Plasma electrolytic oxidation porous titanium dioxide coatings as superior catalyst supports for efficient carbon monoxide catalytic oxidation

Abstract

Carbon monoxide (CO) is among the most toxic gases found in the atmosphere, posing significant health and environmental risks. The CO catalytic oxidation at low temperatures represents an efficient, eco-friendly, and cost-effective technology for the removal of CO, converting it into carbon dioxide (CO₂). While various catalysts have been employed in CO catalytic converters, noble metal catalysts remain prohibitively expensive and scarce.

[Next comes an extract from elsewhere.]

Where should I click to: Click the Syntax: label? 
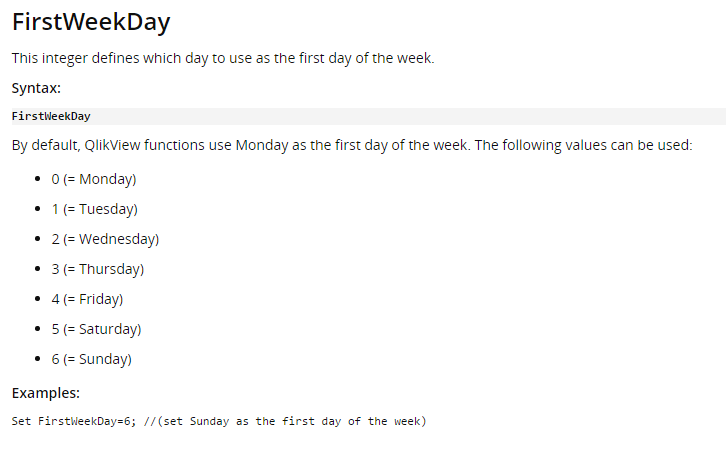click(36, 87)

Additionally, non-noble metal catalysts often exhibit suboptimal activity and weak long-term stability. To address these challenges, a promising approach involves supporting catalytically active materials on porous oxide layers with strong adhesion to metallic substrates. Plasma electrolytic oxidation (PEO) emerges as a viable, straightforward, and rapid coating technique for creating highly adherent, ceramic-like porous oxide layers. PEO coatings can serve as superior catalyst supports, enabling the deposition of highly active and stable catalysts for CO oxidation reactions. This review underscores the advantages of PEO coatings and provides insights into the synthesis pathways for achieving effective CO catalytic oxidation. By leveraging PEO technology, researchers can enhance both activity and long-term stability while minimizing overall catalyst fabrication costs.